What that does is—before you know it, suddenly the walls have come down, everyone has a little bit more trust across these different disciplines. When that is the foundation—even though doesn't sound at all like a conversation to have it work, that actually 'resets' things in a positive way. From there, we usually go into a conversation about past projects...
'What's a project we're all really proud of? Why are we proud of how that went?'
'Well, we didn't have a lot of spin, and we knew what we were doing.'
'Oh good, so we care about alignment around the goals, and and we care about focus and drive toward that outcome?'
'Yeah, I guess those are important to us'.
'What about a bad project?'
'This one was a disaster, we had to redo it four times'
... 'Okay, so these are the things that frustrate us'
Now you've got a good list where the group has been able to talk about this stuff. And in the same way when we talk about feedback—early on before a project has even started, we imprint on each other—and especially after such a vulnerable conversation about things, it's like ripe to have this conversation where, I just ask an engineer, 'Where in this project timeline—from beginning to end, when is it helpful for me to give you feedback?'
Then they just tell you - 'Well, I don't want to hear about it right before I'm about to commit the code because I don't have any time to fix it, so that's really frustrating'
'Great, when would be better?'
'Well, I guess I'd like to review it with you from the first day that we go through it'
'Awesome, we'll put that into the calendar'.
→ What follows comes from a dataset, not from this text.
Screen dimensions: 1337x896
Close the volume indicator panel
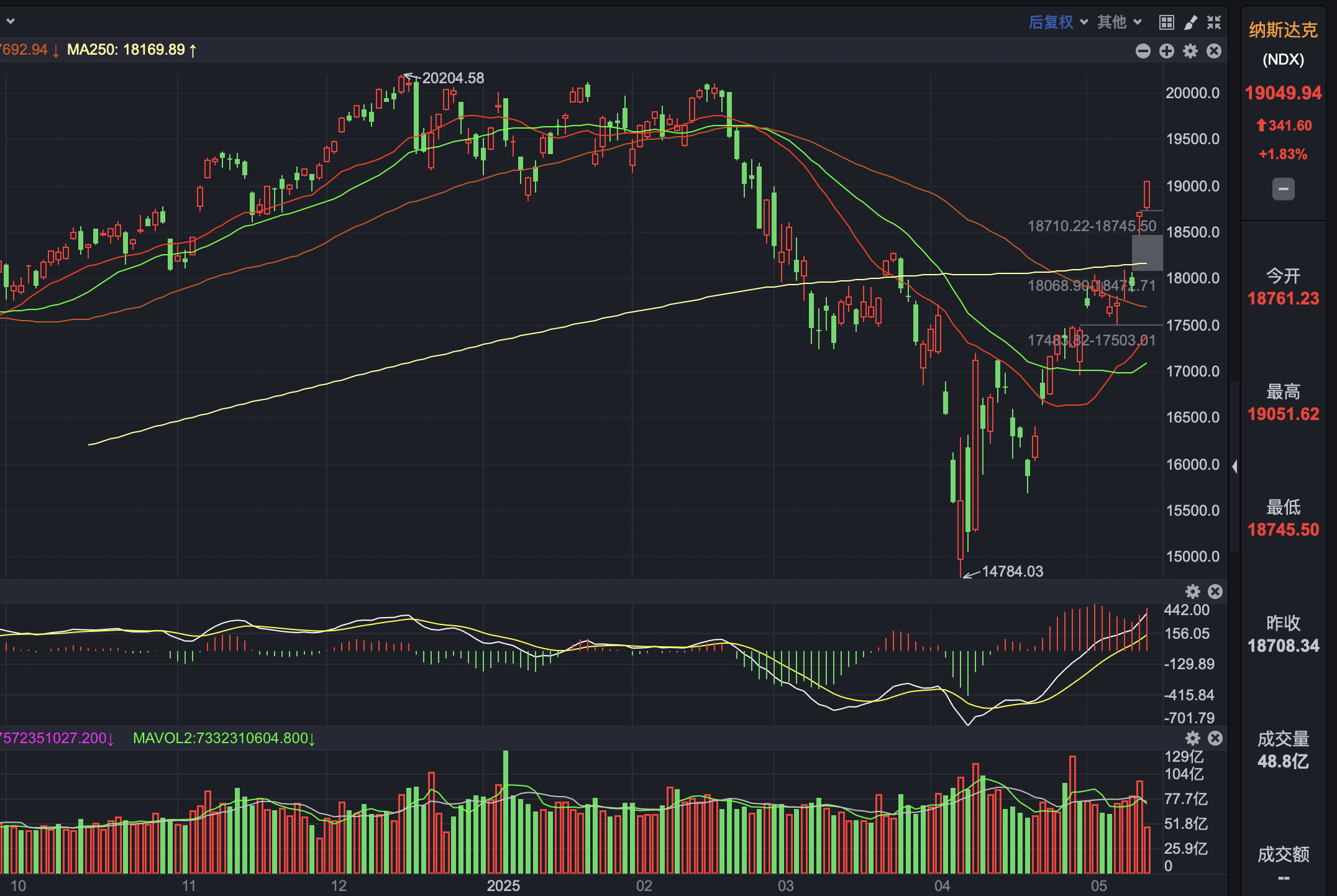[x=1215, y=738]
So you start to piece together—just by asking people when they'd like to do this stuff, and you put together a plan with that. With that you create 'compact' across the team like... we know a little bit about each other, we trust each other a little bit more, and we've agreed upon a framework of how we're going to talk to each other. That is, kind of like a 'meta framework', because it's like 'how to build a framework'.
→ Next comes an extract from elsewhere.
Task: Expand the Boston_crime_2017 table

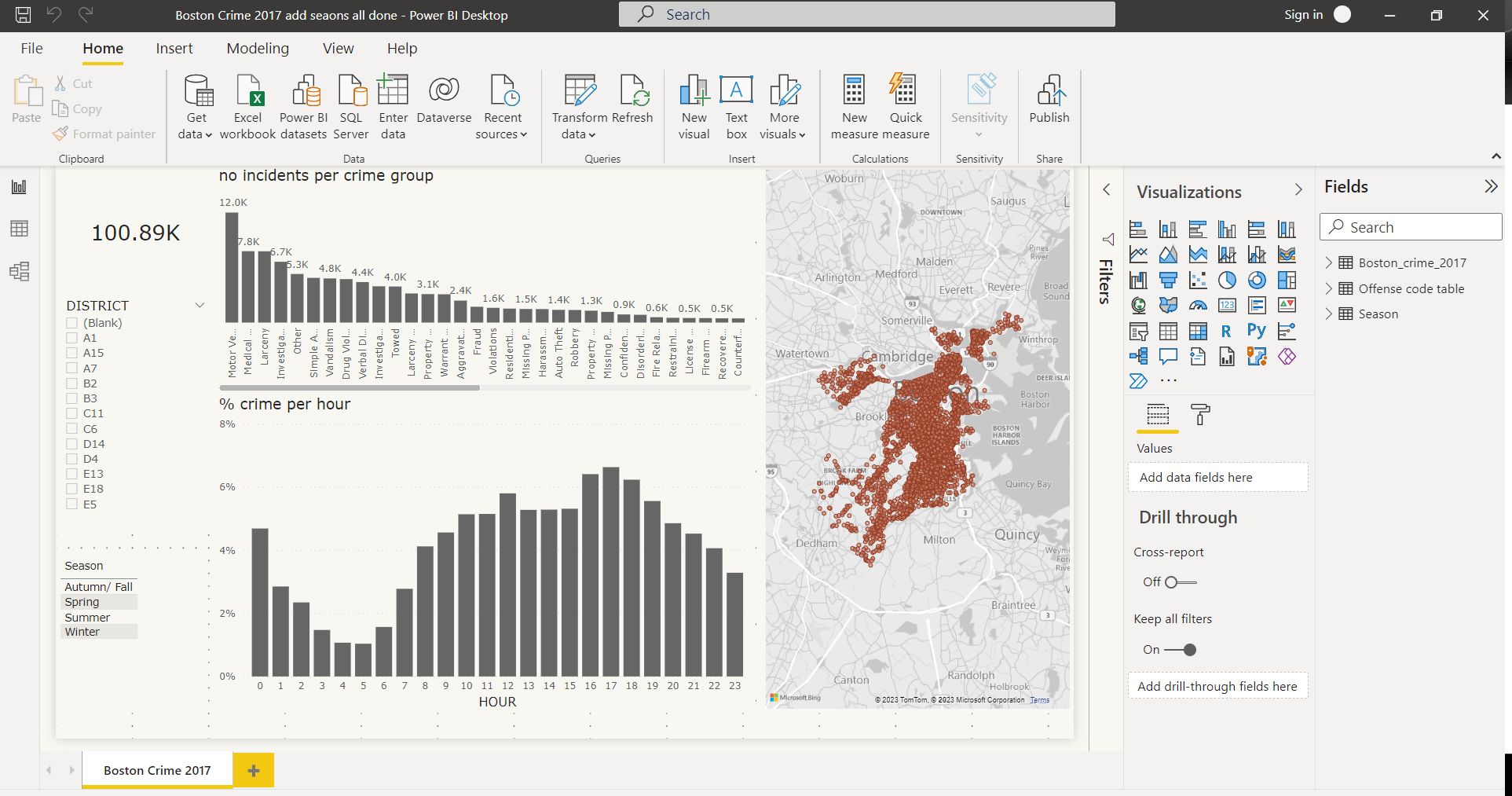Action: (1329, 262)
It has worked really well in the past, I see teams immediately work so much faster and closer together. Even when things get really tense later on in the project you just have to recall back... 'Remember we asked to do it this way?'...'Oh you're right'... People will reset back to that day and totally calm down, and get in touch with that moment when they were much more calm, vulnerable and trusting each other. It really does help reset things.